When Carr was invited to pray, he thought of how to provide more support for John and Linda.
A total stranger
"Their neighbour invited me to come along so I tried to determine when it might be appropriate for me - a total stranger - to go over," Carr said, mindful not to upset anyone.
"That's when I came up with the idea that perhaps some men could get together and for a couple of days we could say the rosary in John's front yard. And they came back with the idea of doing a 40-hour vigil."
The neighbours did all the work of cleaning out the garage and setting up a table.
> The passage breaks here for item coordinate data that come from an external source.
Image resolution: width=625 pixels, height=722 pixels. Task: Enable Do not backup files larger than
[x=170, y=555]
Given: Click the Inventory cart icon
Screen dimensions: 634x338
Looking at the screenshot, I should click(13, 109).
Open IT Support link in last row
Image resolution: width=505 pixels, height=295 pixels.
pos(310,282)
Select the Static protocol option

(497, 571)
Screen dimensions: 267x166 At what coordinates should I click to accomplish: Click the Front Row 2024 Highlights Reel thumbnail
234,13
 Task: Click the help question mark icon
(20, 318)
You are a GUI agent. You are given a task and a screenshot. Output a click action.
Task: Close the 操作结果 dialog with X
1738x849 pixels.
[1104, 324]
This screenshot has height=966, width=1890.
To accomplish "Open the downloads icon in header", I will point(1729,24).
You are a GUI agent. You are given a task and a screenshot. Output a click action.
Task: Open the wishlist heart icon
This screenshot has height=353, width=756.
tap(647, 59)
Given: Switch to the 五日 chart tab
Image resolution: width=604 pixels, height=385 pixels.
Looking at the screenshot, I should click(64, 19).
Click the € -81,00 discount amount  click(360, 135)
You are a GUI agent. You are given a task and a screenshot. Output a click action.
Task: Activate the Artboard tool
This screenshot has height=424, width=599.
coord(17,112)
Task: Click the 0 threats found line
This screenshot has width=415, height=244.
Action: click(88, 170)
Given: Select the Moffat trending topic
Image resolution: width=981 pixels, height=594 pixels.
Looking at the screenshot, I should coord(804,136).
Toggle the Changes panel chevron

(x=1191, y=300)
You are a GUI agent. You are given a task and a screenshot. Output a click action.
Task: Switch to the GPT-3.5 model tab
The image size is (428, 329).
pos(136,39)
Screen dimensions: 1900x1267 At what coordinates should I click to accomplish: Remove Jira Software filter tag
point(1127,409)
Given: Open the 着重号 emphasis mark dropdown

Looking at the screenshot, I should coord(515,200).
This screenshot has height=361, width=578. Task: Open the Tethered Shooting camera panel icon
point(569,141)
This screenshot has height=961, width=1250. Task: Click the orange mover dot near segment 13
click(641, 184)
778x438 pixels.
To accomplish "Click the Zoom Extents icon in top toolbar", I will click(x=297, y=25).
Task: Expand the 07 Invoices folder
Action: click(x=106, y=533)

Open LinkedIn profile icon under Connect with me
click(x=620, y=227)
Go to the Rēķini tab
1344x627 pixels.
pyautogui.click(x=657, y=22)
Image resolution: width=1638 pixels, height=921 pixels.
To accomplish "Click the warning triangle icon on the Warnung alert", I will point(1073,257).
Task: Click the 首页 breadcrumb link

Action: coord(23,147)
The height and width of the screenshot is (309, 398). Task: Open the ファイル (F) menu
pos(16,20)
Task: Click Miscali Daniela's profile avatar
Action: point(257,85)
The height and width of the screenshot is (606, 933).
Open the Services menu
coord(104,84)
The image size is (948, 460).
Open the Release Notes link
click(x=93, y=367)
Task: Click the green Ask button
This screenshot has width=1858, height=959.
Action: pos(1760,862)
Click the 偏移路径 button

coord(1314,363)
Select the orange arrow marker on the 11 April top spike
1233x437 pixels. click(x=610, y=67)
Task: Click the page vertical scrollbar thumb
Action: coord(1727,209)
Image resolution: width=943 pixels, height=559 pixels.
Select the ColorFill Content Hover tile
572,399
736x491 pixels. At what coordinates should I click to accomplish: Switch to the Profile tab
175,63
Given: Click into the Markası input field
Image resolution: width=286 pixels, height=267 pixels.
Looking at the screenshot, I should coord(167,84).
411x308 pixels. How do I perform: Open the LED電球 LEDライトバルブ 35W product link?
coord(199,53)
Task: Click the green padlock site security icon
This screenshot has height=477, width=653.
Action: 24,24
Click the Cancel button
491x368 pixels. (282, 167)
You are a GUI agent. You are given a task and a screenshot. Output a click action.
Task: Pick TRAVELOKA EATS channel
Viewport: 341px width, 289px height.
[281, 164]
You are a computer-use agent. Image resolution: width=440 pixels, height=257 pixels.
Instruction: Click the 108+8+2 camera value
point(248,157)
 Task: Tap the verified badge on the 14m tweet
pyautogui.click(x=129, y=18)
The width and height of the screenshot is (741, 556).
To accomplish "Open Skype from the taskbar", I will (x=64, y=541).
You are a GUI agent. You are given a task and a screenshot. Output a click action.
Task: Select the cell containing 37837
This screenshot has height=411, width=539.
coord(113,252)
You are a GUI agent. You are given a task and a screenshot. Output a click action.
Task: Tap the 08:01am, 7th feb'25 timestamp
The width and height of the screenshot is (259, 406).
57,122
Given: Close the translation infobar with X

There was a picture of Jesus, a lovely photo of John and Linda as well as some candles and a statue of Mary. What the Knights did was gather people to attend.
"Being an Easter weekend, I expected nobody to be around but we had no trouble getting more than enough people to help," Carr said. "In the last hour of the vigil we had about 15 people in attendance. That was fantastic and amazing."
Soon after the vigil, however, John's health took a turn for the worse and he was hospitalized in Leduc. Carr then went to John's bedside to pray with him and Linda. A few days later John died.
"He did tell me that he and his family were so grateful for what we did. We tried to stay in touch with the family without getting in anybody's way," Carr said.
At the funeral, honour guards from the Edmonton Police Service and the Knights of Columbus were present. Carr said the support from the Knights and the neighbours has helped the family to cope.
Hard for family
"It has been really hard on the family the last few years. But they have a really strong neighbourhood around them. John's death has brought a lot of people together to do something they thought was very important and very worthwhile," Carr said.
"It brought out people I had never met as grand knight and it got many people involved with the Knights of Columbus who weren't knights. That was fantastic. We ended up recruiting some of the neighbours who were impressed with how much effort we put in and what a great resource the Knights were."
Another 40-hour vigil was held this year, at St. Michael's. The prayer intention was pro-life. Some of the people who organized the vigil last year for John and his family came to help this year.
"I personally took time to remember John, but we decided it would be inappropriate to have the vigil dedicated to him," Carr said.
"There is always a fine line between bringing something like that up again without making other people suffer a little bit. It was nice to see Linda participating in the vigil this year. I suspect it will take her quite awhile to deal with her grief but she has fantastic neighbours. They are always getting together. Most of them are knights now because of John."
In that light, it has been successful, says Carr. Celebrating John's life has exposed the fellowship of the Knights to many people. When Carr takes in new members who have joined as a result of such faith-based events, he and other executive members impress upon the recruits the importance of their endeavour.
"When we deal with monetary issues for example, things can get a little flat," Carr said. "We now try to set the bar pretty high for people to recognize we are much more than that. John's life was very special. When people join the Knights looking for that special meaning, we make sure it is available for them."